Le salut de notre football passe par un projet sérieux, axé sur le football à la base et la relance de l’académie d’élite de la Fédération Guinéenne de Football (FEGUIFOOT). Sous la présidence d’Antonio Souaré, la Direction Technique Nationale (DTN) avait réussi à rassembler les meilleurs talents du pays au sein de cette académie.
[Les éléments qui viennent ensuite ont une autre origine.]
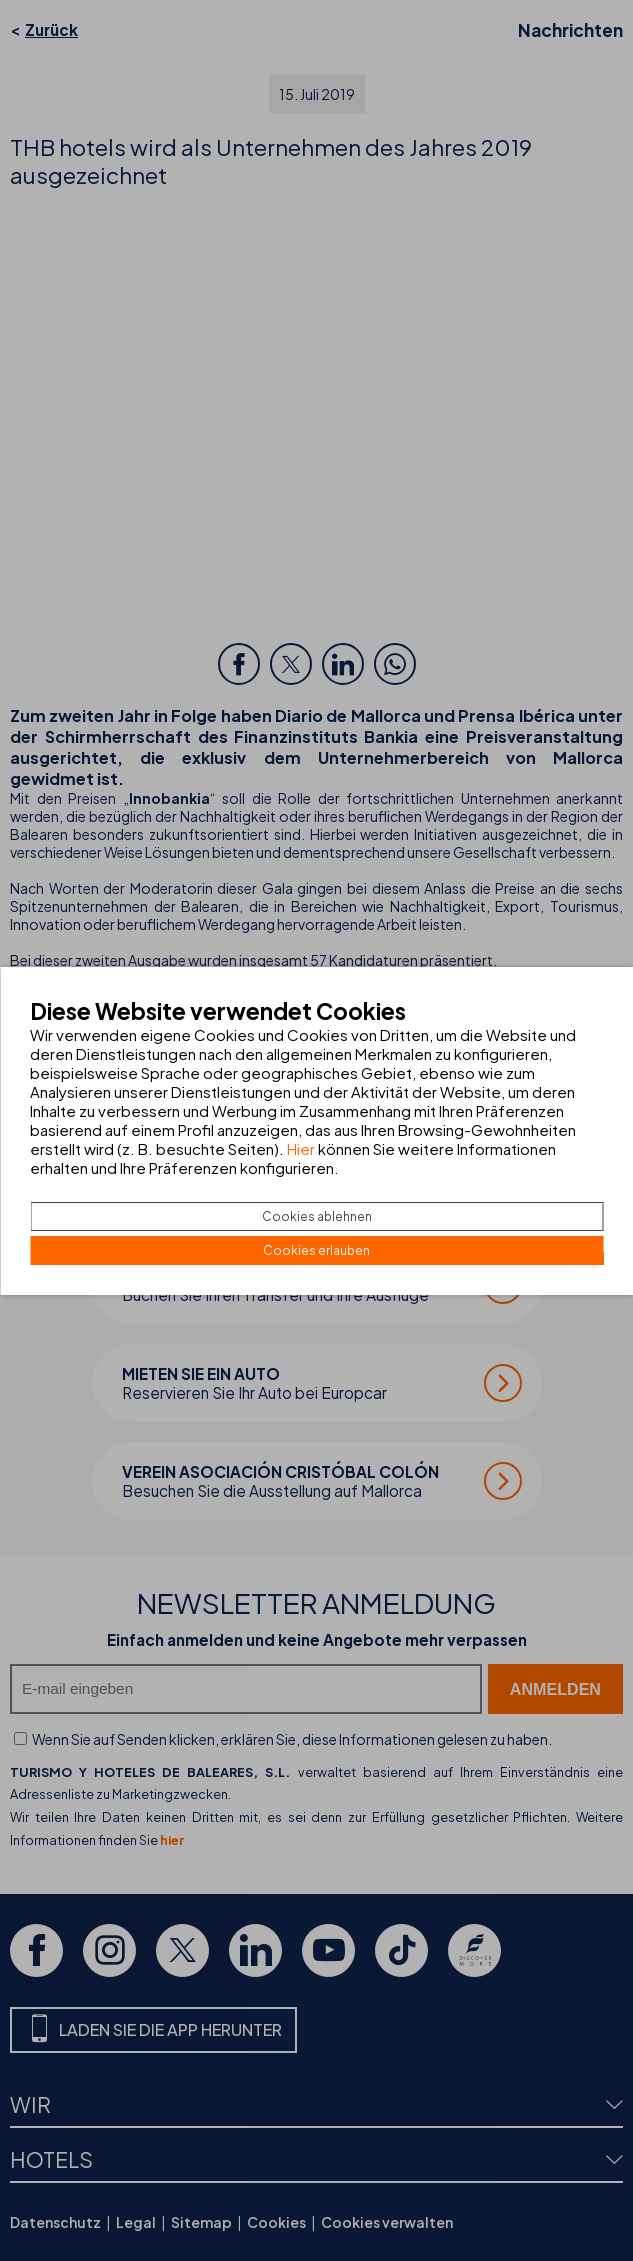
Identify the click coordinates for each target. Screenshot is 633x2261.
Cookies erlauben (316, 1250)
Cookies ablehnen (317, 1216)
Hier (301, 1148)
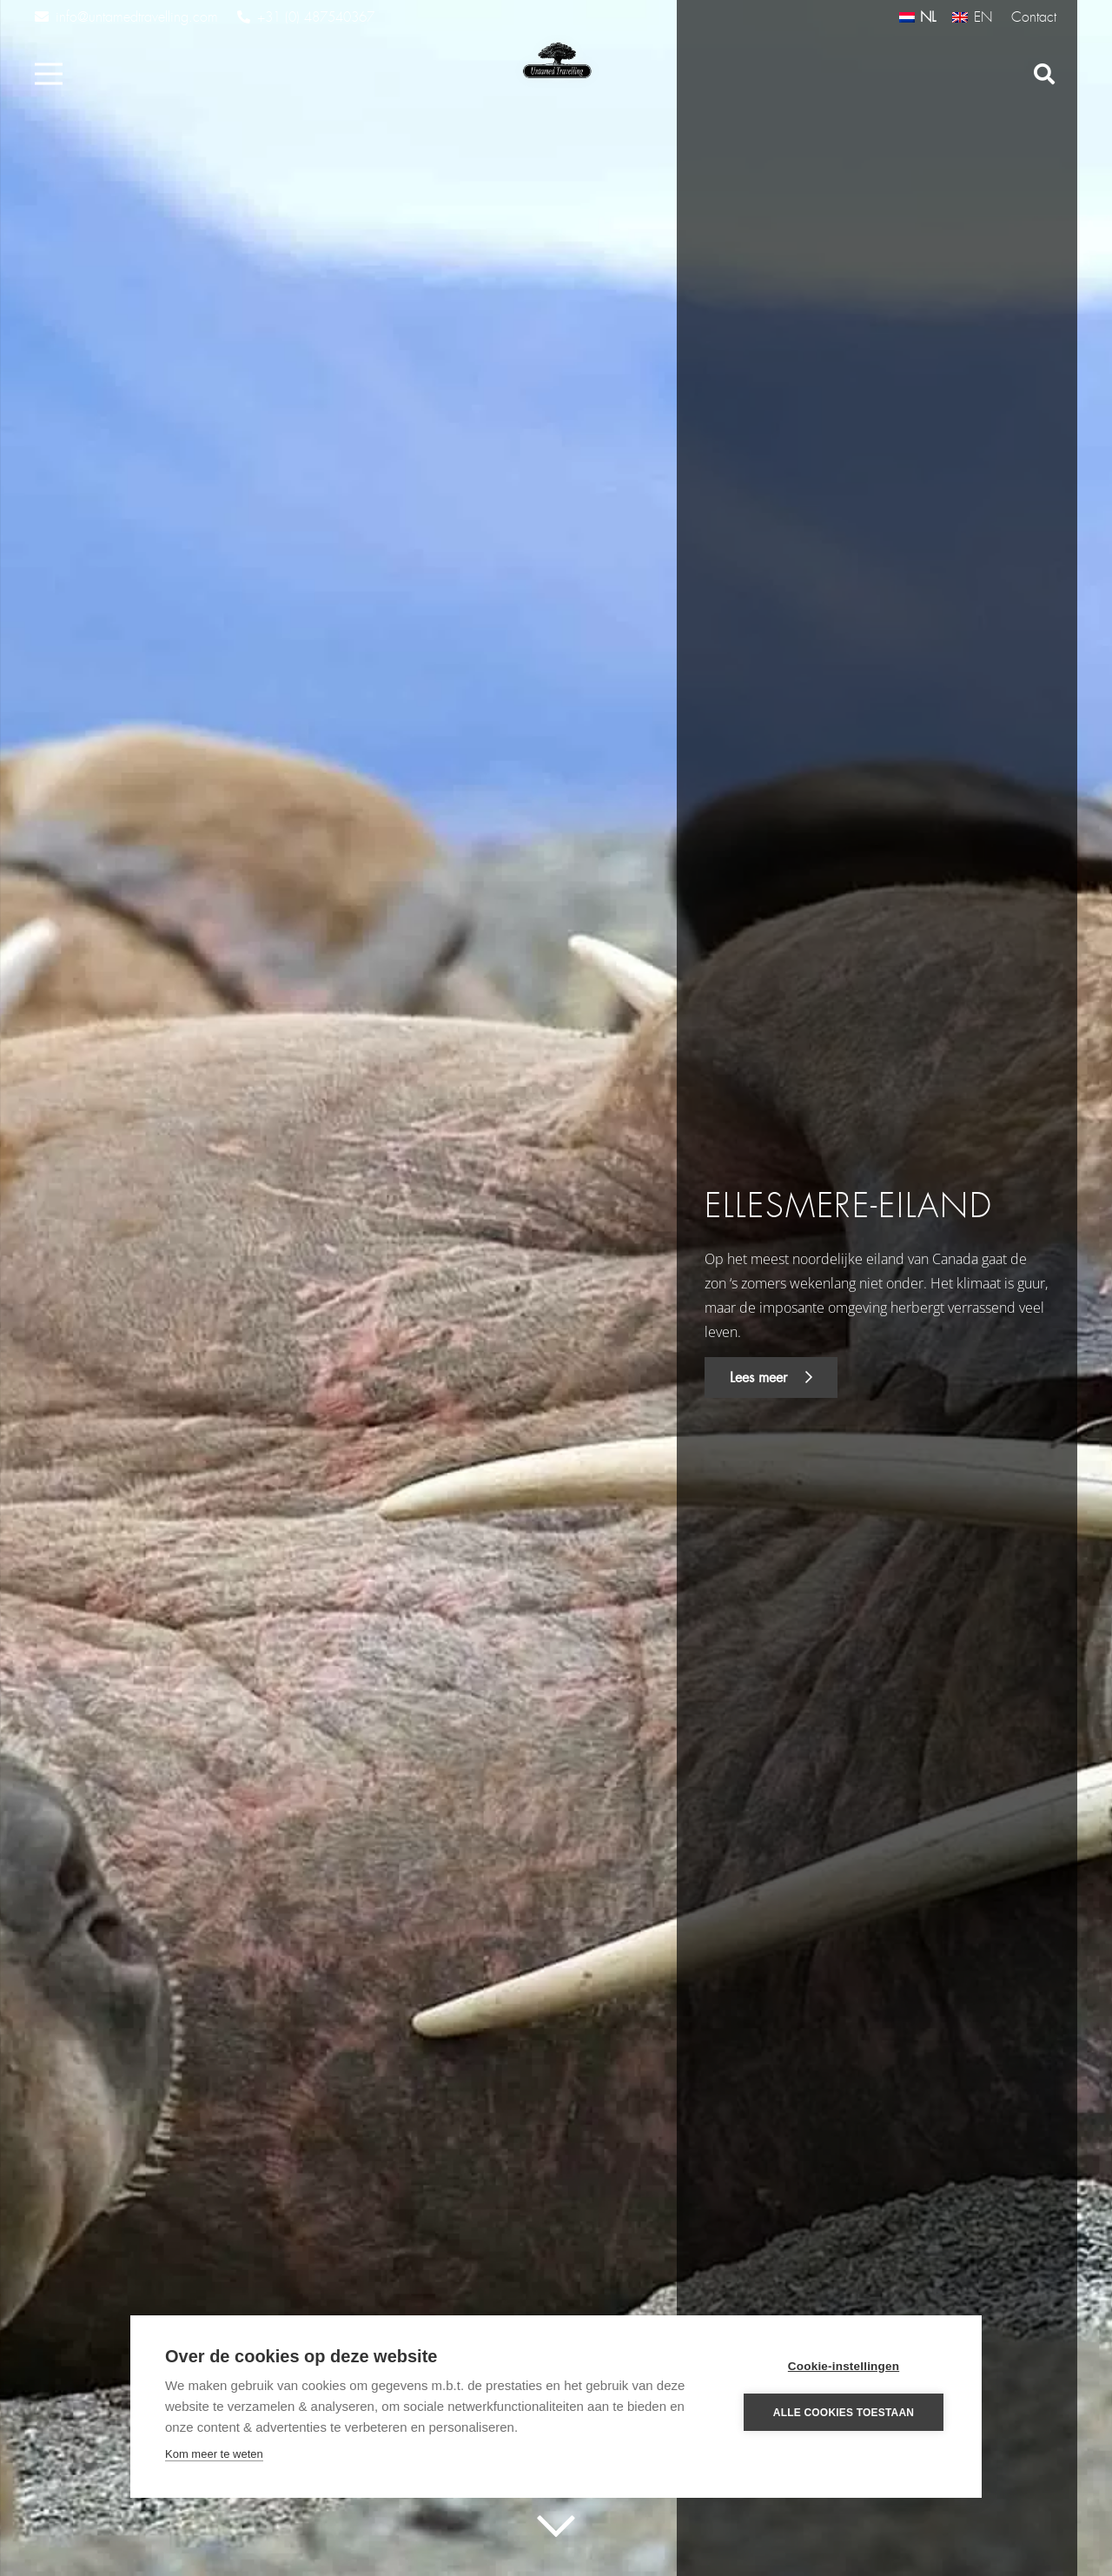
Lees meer (771, 1377)
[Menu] (48, 74)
Les résultats ne s’étaient pas fait attendre : quelques mois seulement après sa création, la Guinée décrochait le titre de championne de la zone UFOA A avec son équipe minime.
Malheureusement, le Comité de Normalisation (CONOR) a brisé cette dynamique. Aujourd’hui, redynamiser ce projet est une nécessité absolue. Les autres nations africaines ont compris cette formule depuis des décennies. Pourquoi pas nous ?
Les réussites locales existent déjà : l’académie du Kerfalla Camara Kpc, l’académie Antonio Souaré et celle du CIK, initiée par le Général Mathurin Bangoura, ont amplement fait leurs preuves.
Investissons massivement dans nos infrastructures et offrons un encadrement de qualité à nos jeunes talents. En bénéficiant de meilleures conditions, cette nouvelle génération sera capable de nous ramener des trophées et d’assurer un avenir radieux au football guinéen.
Inspirons-nous de l’exemple du Maroc. Grâce à l’Académie Mohammed VI de football (AMF), inaugurée en 2009 à Salé, le royaume a travaillé patiemment durant des années pour atteindre le sommet du football mondial.
Réunissons les meilleurs techniciens du pays, bâtissons des infrastructures sportives partout sur le territoire et remettons-nous au travail. C’est à ce prix que, dans 5 ou 10 ans, la Guinée s’installera durablement parmi les géants d’Afrique.